Your task - Leave the images aside and copy out the whole listing, exact to the word.

'''

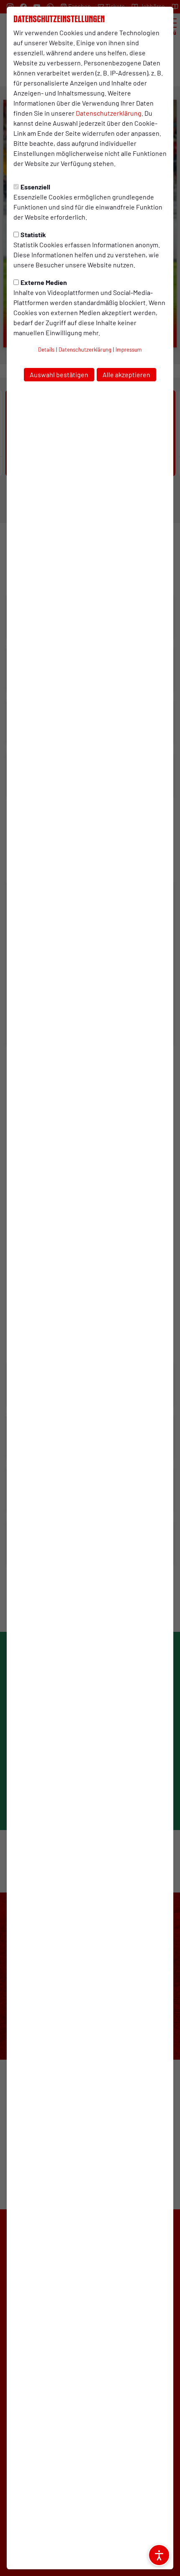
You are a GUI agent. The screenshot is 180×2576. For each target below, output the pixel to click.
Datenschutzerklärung (108, 113)
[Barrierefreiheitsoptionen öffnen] (159, 2555)
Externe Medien (44, 282)
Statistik (33, 234)
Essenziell (35, 187)
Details (46, 349)
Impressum (129, 349)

'''

Response area -
You are a GUI agent. The screenshot is 180×2576. For each target below, output the pixel to click.
Datenschutzerklärung (108, 113)
[Barrierefreiheitsoptionen öffnen] (159, 2555)
Externe Medien (44, 282)
Statistik (33, 234)
Essenziell (35, 187)
Details (46, 349)
Impressum (129, 349)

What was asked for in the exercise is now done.